Attorney Rodolfo Felicio, 66, of the Philippines was killed by four gunmen on 24 August 2014 at Taytay, Rizal while he was working on a number of land dispute cases. Felicio was an active member of the National Union of Peoples’ Lawyers and specialised in cases involving land disputes and the displacement of urban poor.
Russian lawyer Tatyana Akimtseva was gunned down in front of her apartment building in central Moscow on 12 September 2014. She had been representing a Russian businessman who had testified in court against the leader of a powerful gang. The gang leader was later sentenced to life imprisonment. Russian lawyers have since proposed an amendment to the Criminal Code, to raise the liability for endangering attorneys in the line of duty.
Iraqi human rights lawyer Samira Saleh al-Nuaimi was publicly executed in Mosul city on 22 September 2014 by members of the Islamic State (ISIS).
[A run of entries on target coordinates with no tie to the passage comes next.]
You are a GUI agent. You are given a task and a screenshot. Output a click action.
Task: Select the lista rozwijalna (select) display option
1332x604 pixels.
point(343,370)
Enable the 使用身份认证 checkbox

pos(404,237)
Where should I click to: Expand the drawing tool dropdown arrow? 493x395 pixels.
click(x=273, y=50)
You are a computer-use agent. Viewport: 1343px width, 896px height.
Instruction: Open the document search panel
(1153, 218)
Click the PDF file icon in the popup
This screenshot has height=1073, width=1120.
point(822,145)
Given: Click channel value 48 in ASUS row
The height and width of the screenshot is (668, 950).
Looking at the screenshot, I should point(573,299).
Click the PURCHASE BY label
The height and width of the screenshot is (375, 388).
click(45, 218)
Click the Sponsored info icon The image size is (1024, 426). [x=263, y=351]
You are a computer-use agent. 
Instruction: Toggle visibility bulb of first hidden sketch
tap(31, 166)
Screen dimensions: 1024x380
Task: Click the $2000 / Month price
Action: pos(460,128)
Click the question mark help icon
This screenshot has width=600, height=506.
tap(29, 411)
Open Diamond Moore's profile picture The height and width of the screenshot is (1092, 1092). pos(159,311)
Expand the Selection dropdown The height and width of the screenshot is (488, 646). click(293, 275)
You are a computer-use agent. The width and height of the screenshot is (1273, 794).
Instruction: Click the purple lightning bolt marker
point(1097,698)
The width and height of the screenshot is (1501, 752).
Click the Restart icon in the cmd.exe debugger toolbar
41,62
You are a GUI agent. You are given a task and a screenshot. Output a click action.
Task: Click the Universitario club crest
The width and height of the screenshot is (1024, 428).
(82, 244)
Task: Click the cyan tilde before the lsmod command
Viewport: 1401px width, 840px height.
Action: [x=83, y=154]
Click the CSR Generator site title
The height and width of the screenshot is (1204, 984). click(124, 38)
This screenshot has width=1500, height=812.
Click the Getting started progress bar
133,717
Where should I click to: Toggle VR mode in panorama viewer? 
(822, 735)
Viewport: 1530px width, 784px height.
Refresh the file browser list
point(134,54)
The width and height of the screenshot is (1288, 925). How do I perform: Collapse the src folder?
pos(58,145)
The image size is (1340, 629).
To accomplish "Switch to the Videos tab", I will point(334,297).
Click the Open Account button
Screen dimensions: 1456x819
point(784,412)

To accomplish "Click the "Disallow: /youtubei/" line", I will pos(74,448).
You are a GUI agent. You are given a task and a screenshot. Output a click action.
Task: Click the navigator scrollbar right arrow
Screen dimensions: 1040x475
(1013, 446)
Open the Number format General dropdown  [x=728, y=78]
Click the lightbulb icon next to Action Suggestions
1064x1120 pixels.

ISIS stated that she was executed for apostasy on charges relating to “abandoning Islam”. The Lawyers for Lawyers organisation says she was abducted and tortured for five days before her murder after a post she made on Facebook, criticising the destruction of places of worship by ISIS in Mosul as “barbaric”. Al-Nuaimi had been active in working on detainee rights and poverty.
Another Russian lawyer, Vitaliy Moiseyev, and his wife Elenz Moiseyeva were both murdered near Moscow on 24 October 2014. The couple were reportedly shot at least 30 times. Moiseyev represented the same key witness in a case against a criminal gang as murdered lawyer Tatyana Akimtseva. The day before the murders the leader and other members of the gang had been found guilty of committing 22 murders and a number of other serious crimes. Moiseyev was due to testify in a separate case against leaders of another gang.
Bhima Yadav, 45, was fatally shot while in his home by two assailants who arrived on a motorbike on 23 December 2014 in Behlolpur, Noida, India. Police say the murder appears to have resulted from Yadav’s failure to obtain an order in his clients’ favour in an ongoing land dispute in which he had acted for four years. Yadav had taken a fee from his clients to get them bail after they were arrested but he was unable to obtain bail for all of them.
Another Indian lawyer, Devendra Khandelwal, 55, was lured to a bar near the district court in Indore on 23 December 2014, kidnapped and subsequently murdered. Khandelwal was involved in a case to determine ownership of a piece of land. Four alleged killers were subsequently charged and they were beaten up by angry lawyers when they appeared in court. Indore lawyers are now demanding enactment of a Lawyers Protection Act.